Other disruptors include the local political situation. “Domestic politics remain fluid. The political uncertainty is bad for the economy and property market. Long-term projects will remain uncertain as long as the political leadership is still not settled in the midst of Covid-19,” warns Tan.
Meanwhile, Bank Negara Malaysia has maintained the overnight policy rate (OPR) at a historical low of 1.75%. “The rate was maintained as economic activity continues to recover from the trough in April this year and the improvement is expected to continue into 2021. The low rate helps take some pressure off the load of property owners and buyers. As the loan moratorium ended in 3Q2020, the lower OPR helps free up some discretionary income for the household.
“Malaysia’s property prices are not excessively high if compared with Asian or even Asean countries. The property prices in many countries have caught up in the past decade. In fact, property prices in many Malaysian cities are relatively affordable compared with some of the major cities in Asean, and we are not even comparing with Singapore.
“The root cause of our property conundrum is more structural, linked to our overall policy formulation and transformation as well as macro socioeconomic factors like income growth and social mobility. Unless we get our direction right and start working on the nuts and bolts, other countries will soon surpass us in the race,” Tan warns.
Apart from that, the US-China trade war appears to have intensified and has culminated in sanctions on individual companies. “The tension between the two countries still shows no signs of abating.

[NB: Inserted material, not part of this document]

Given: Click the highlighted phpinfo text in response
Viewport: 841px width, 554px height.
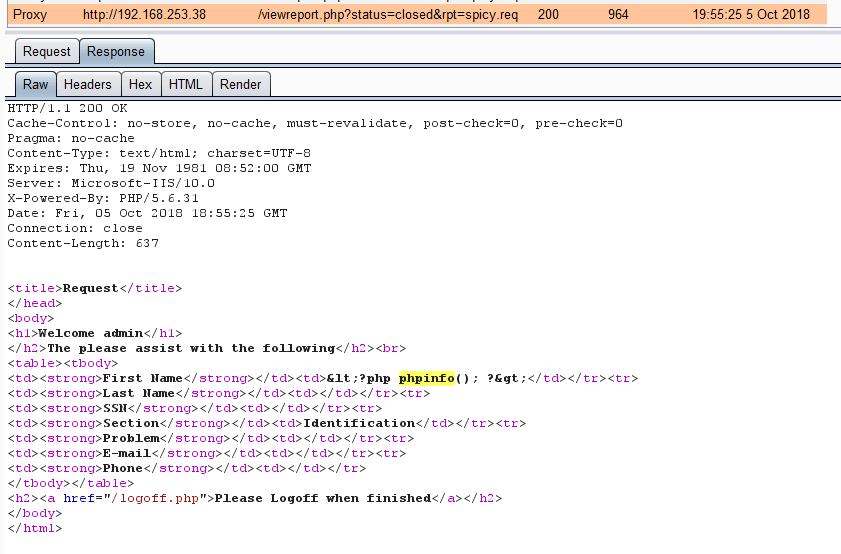Looking at the screenshot, I should [426, 378].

Even with Joe Biden becoming the next president, global trade and economy will be less open compared with previous decades. The cost of doing business will increase,” Tan notes.
New launches, price and rental trends in 3Q2020
According to the monitor, there was one new launch during the review period — a serviced apartment, known as Verandah Residences comprising two blocks with a total of 649 units. It offers 1+1 bedroom, 3-bedroom and dual-key units, with built-up areas of 632, 850 and 1,023 sq ft respectively.
“We notice that the built-up areas for new serviced apartments are getting smaller in most of the recent launches. Prices start from RM480,000 (RM759 psf), RM577,000 (RM679 psf) and RM658,000 (RM643 psf) respectively. We understand about a third of the units launched have been sold,” says Tan.
He adds that most developers had postponed their project launches during the quarter and this is expected to last till year-end as the overall sentiment remains soft.
Meanwhile, property prices remain largely stable, with the exception of 2-storey cluster houses in Taman Bukit Indah and Taman Austin Heights, which dropped marginally from RM920,000 to RM900,000 and RM780,000 to RM750,000 respectively in 3Q2020.
“As the transaction volume remains low, the market may not have reflected the full impact,” says Tan.
“For the rental market, we noted that more than half of the properties showed a drop of 3% to 12%. This is not surprising as many property owners have lowered their asking prices.
“Many are even prepared to renegotiate the rent for existing tenancies. As a result of the drop in rent, we witnessed a decrease in the property yield for the respective property types and locations as well.”